** START TEXT BLOCK **
To: Bruce Brown who wrote (33855)10/27/2000 10:24:00 AM
From: Don Mosher  Read Replies (4) | Respond to of 54805
 
Project Network Hunt: Yahoo!

Executive Summary

Yahoo! Inc. is a global Internet communications, commerce, and media company that both offers a branded network of services to millions of users daily and provides online business services designed to enhance it's client's Web services, including audio and video streaming, store hosting and management, and Web site tools and services.

Yahoo!'s mission is "to be the only place that anyone has to go to find and get connected to anything or anybody, with content, things to buy, and other people to communicate with-one seamless place, connecting users, information, and merchants worldwide."

Like the Internet itself, the portal industry segment is still young and beautiful. Included among its attractive features are: (a) exponential growth in traffic, membership, and e-commerce, with each, at least, doubling by 2003; (b) ability to scale business rapidly; (c) efficient Internet advertising uses data to target customers and measure results, and then builds communities around brands; (d) unusually high margins resulting from its light business model; (e) first-mover advantages that build brand awareness that extends to new services; (f) the aggregation of switching costs; and (g) rapid response time to threats or new opportunities.

According to Chairman and CEO Tim Koogle, Yahoo's management believed that if it were the successful first-mover, then it could ride the advancing wave of Internet growth until it became a comprehensive, global, branded network-business. The plan: get big fast, become the only essential, trusted place, and then make big bucks! How? Think, "network effects."

To execute on this enormous opportunity, Y! envisioned six interrelated objectives:
1. To build a large, global, branded network-business.
2. To integrate a comprehensive set of content, communication, business, and commerce services.
3. To attract, retain, and continue to grow the single largest audience.
4. To make their services, not only desirable, but also essential to the life styles of their audience.
5. To use their large audience to appeal to advertisers, content suppliers, and merchants worldwide.
6. To execute and, thus, drive a big business with truly outstanding financial returns.

Best of all, Koogle foresaw that the interrelations among the objectives would create a virtuous cycle of increasing returns that he called "self-reinforcing scale." By aggregating content under their Yahoo! brand, they could attract a large audience that, in turn, would attract informers, advertisers, and merchants that would improve the quality of the service offerings that, in turn, would attract a larger audience that, in turn, would attract more service partnerships that, in turn, would be transformed into profits and exceptional cash flows.
** END TEXT BLOCK **
** START AVAILABLE DATA **
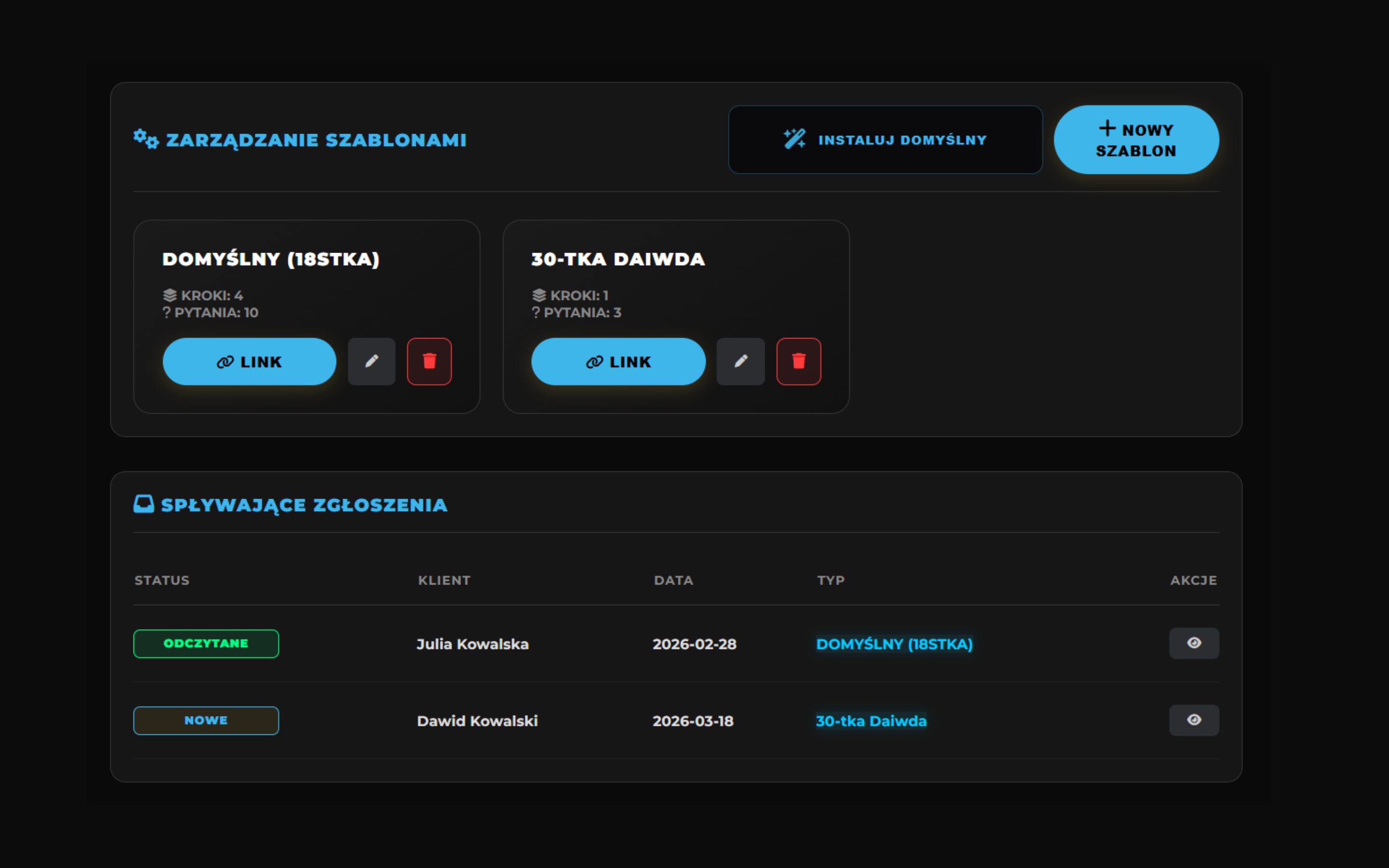Open the 30-tka Daiwda type link in table
The image size is (1389, 868).
871,721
** END AVAILABLE DATA **
WORK TO COMPLETE:
**A)** In the Yahoo! summary, copy the passage between "6. To execute" and "exceptional cash flows.", inclusive, word for word.
**B)** In the Yahoo! summary, what name did Koogle give to the virtuous cycle of increasing returns he foresaw?

ANSWERS PER TASK:
**A)**
6. To execute and, thus, drive a big business with truly outstanding financial returns.

Best of all, Koogle foresaw that the interrelations among the objectives would create a virtuous cycle of increasing returns that he called "self-reinforcing scale." By aggregating content under their Yahoo! brand, they could attract a large audience that, in turn, would attract informers, advertisers, and merchants that would improve the quality of the service offerings that, in turn, would attract a larger audience that, in turn, would attract more service partnerships that, in turn, would be transformed into profits and exceptional cash flows.

**B)** Self-reinforcing scale.